Yunanistan Dışişleri Bakanlığı Danışmanı Profesör Panagiotis İoakimidis: Yunanistan'ın Türkiye'yi engelleme çabaları çıkmaz sokaktır, etkisizdir, imkansızdır

Yunan medyasından İn.gr haber sitesinde "Türkiye'nin Müdahalesi: Mümkün mü, paradigma kayması mı?" başlıklı bir analiz yayımlandı. Yunanistan Dışişleri Bakanlığı Danışmanı ve Yunanistan Avrupa ve Dış Politika Vakfı (ELIAMEP) Danışma Kurulu Üyesi Emekli Yunan Büyükelçi Profesör Panagiotis İoakimidis tarafından kaleme alınan yazıda, Atina yönetiminin Türkiye'ye karşı attığı adımların hiçbir işe yaramadığı ve yaramayacağı itirafında bulunuldu. "TÜRKİYE ZATEN BÖLGESEL BİR GÜÇ" Yeni Şafak'ın haberine göre, Makalede, şu ifadelere yer verildi: Şuna bir açıklık getirelim: Atina'nın Türkiye'nin bölgesel bir güç haline gelmesini engellemek adına uyguladığı politika çıkmaz sokaktır, etkisizdir, imkansızdır. Sonuç getirmeyecek. Çok fazla kaynak israf ediyoruz. Ve ne kadar erken anlarsak o kadar iyi. Diyalog politikasından bahsetmiyoruz. Türkiye, sorunlarına rağmen zaten yarı bölgesel bir güç. Ve daha fazlası olmayı hedefliyor. "EKONOMİLERİ BİZİM DÖRT KATIMIZ" Türkiye, bölgenin en kalabalık ülkesi.

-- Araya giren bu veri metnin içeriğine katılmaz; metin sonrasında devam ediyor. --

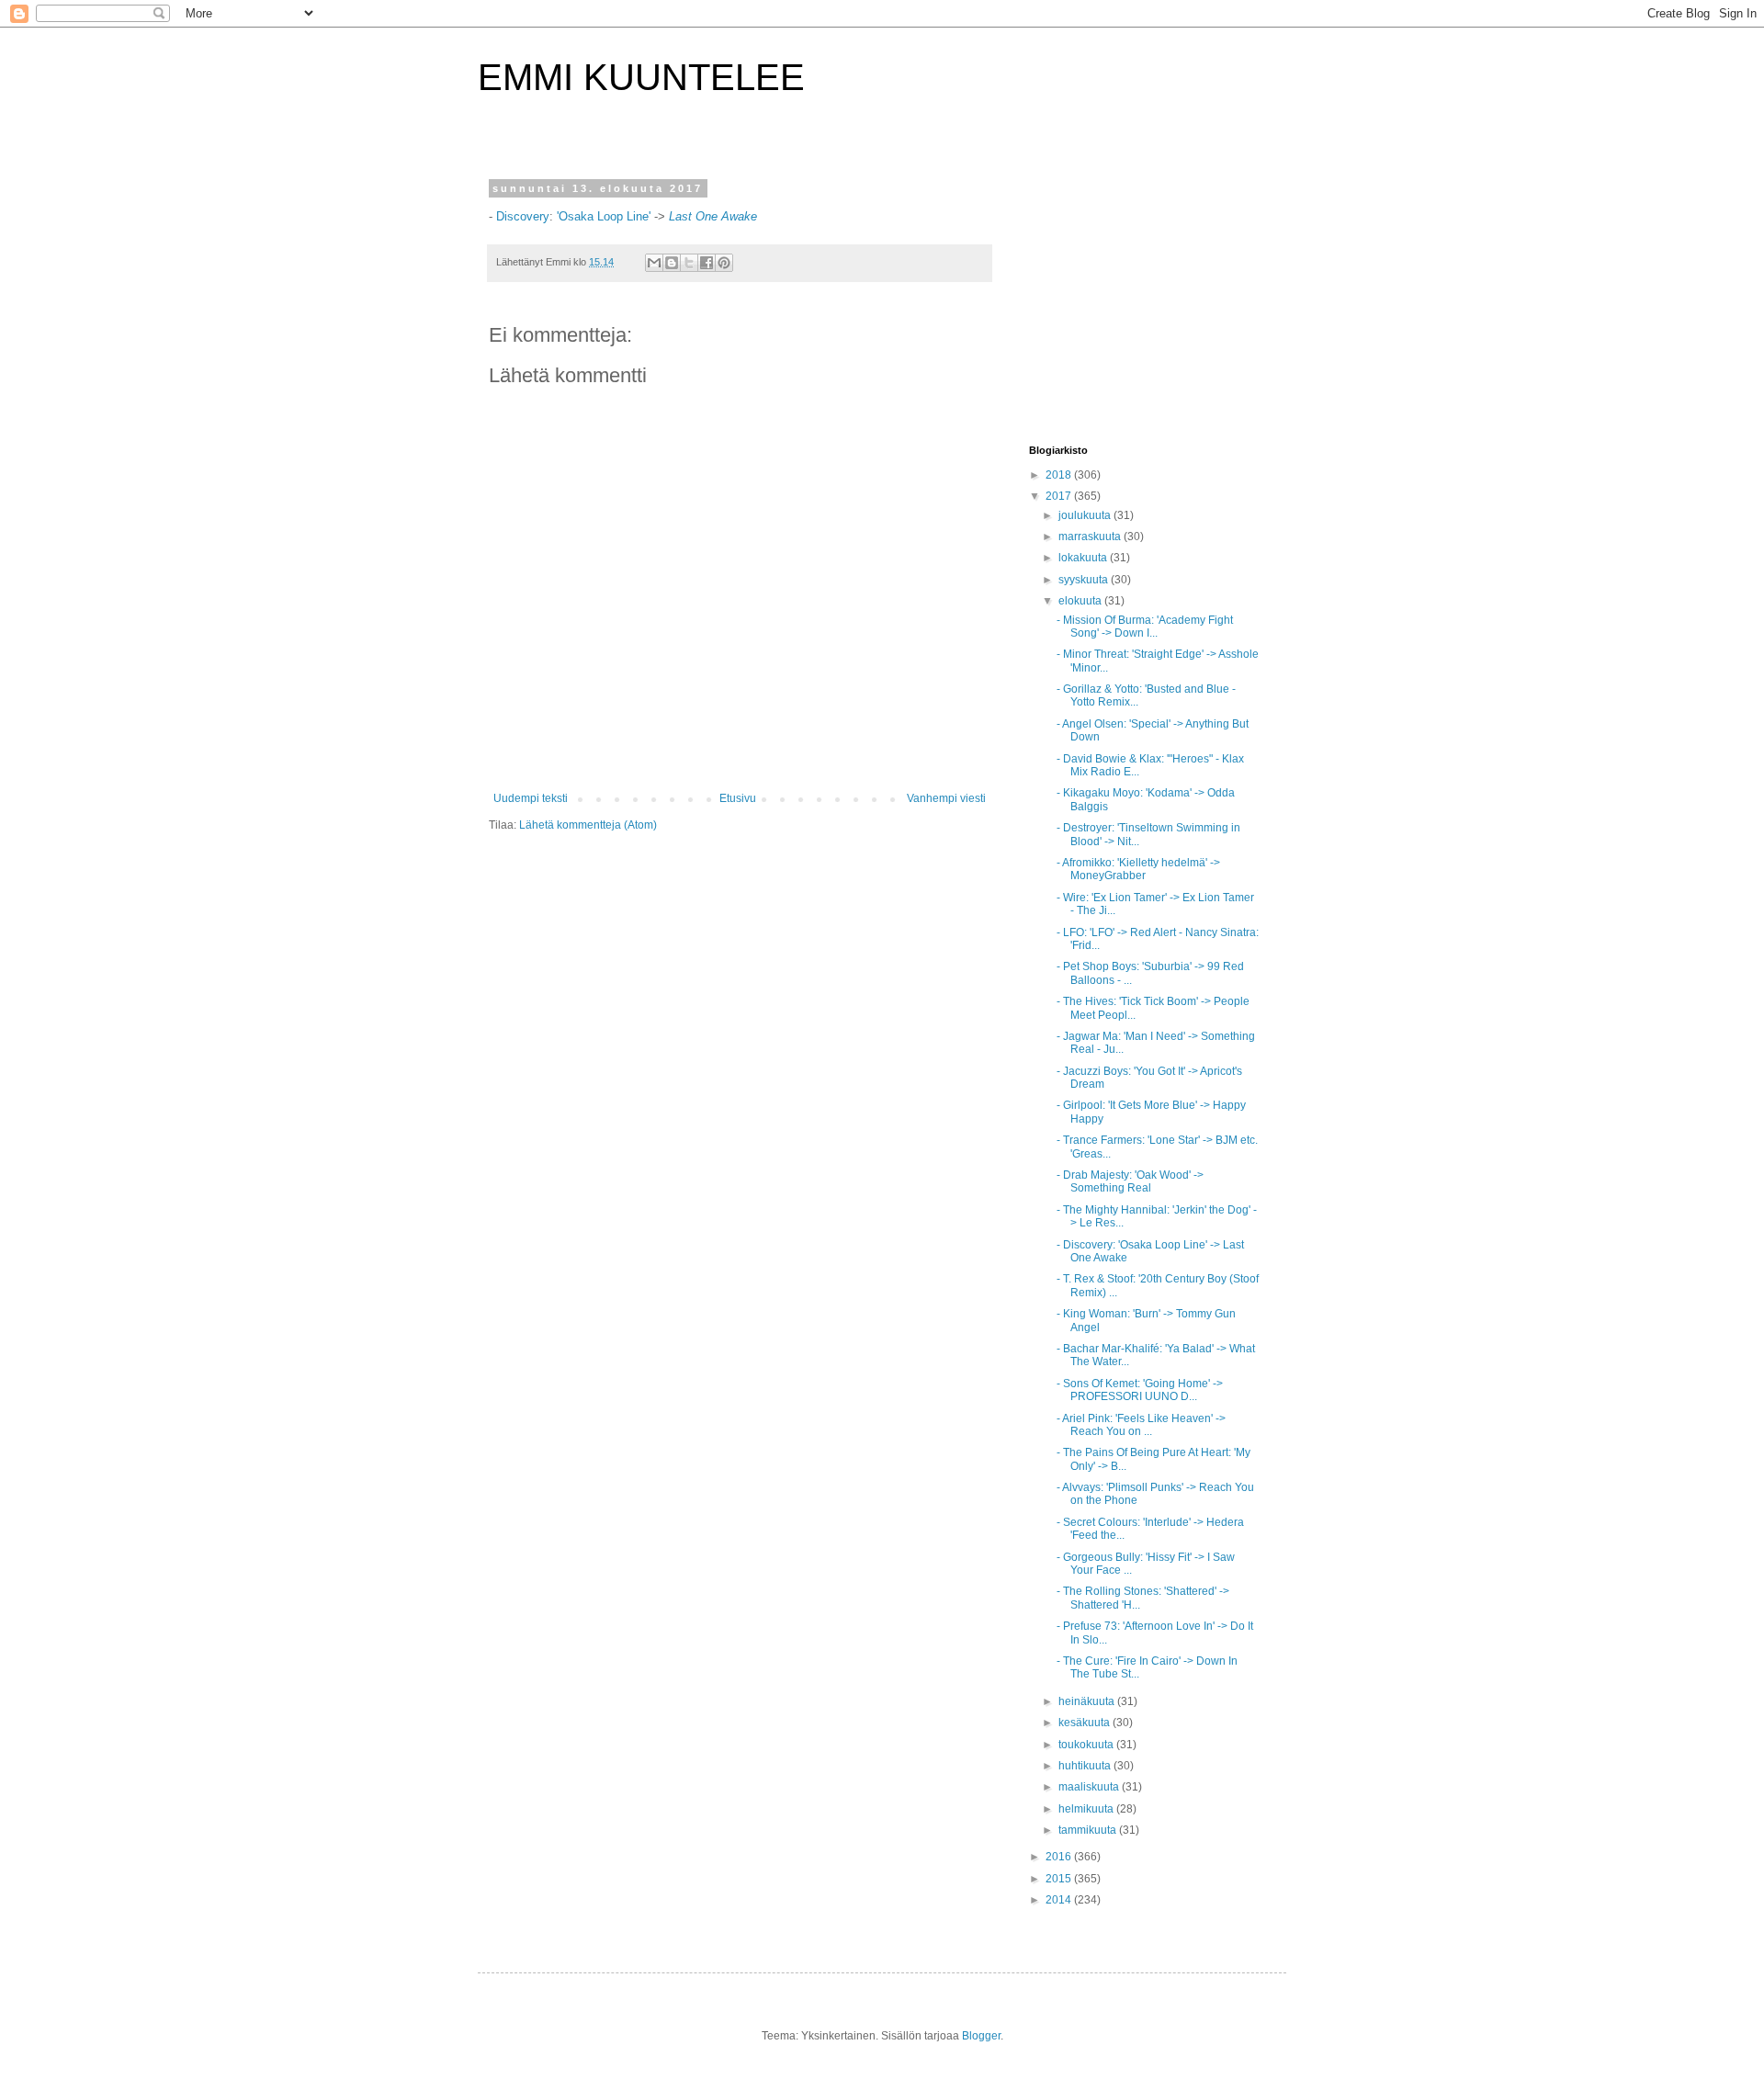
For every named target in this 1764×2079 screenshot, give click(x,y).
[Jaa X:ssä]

Komşu ülkelerden sadece İran'ın buna karşılık gelen bir nüfusu var. En büyük ekonomiye (Yunan ekonomisinden neredeyse dört kat daha büyük) sahip ve dünyanın en büyük onuncu ekonomisi olmayı hedefliyor. "TÜRKİYE YUMUŞAK GÜCE DE SAHİP" Ve ekonominin büyüklüğü nedeniyle, en gelişmiş 20 (G-20) ekonomi grubunun bir parçası. Güçlü bir silahlı kuvvetleri var. Önemli bir silah endüstrisine (dron üretimi vb.) sahipler. Ayrıca "yumuşak güç" olarak da ortaya çıktılar. Örneğin ihracat yapıyorlar; dünya çapında diziler. "TÜRKİYE'YE KARŞI HER ŞEYİ YAPIYORUZ" Yunanistan, yüksek maliyetler ödemeye istekli, açıkça daha güçlü ülkelerin (ABD, Rusya ve Çin gibi) uygulayabileceği stratejiyi Türkiye'ye karşı uygulamaya çalışıyor. Güvenilmez ülkelerle bile askeri caydırıcı ittifaklar kuruyoruz, ülkedeki ABD varlığını genişletiyoruz, yaptırımlar peşinde koşuyoruz. Türkiye'nin hegemonik bir güç olmasını engellemek için her şeyi yapıyoruz. "TEK ÇÖZÜM DİYALOG VE DIŞLAMAMAMIZ" Başarılı olabilecek, Yunanistan'ı koruyacak tek seçenek, Türkiye'nin AB üyeliğinden başka bir şey değil. Türkiye'nin Avrupa bağlantısı derinleştirilmeli. Doğu Akdeniz'de dışlanmamalı. Diyalog yolunda gitmeliyiz. Şimdi bir paradigma değişikliğine ihtiyacımız var.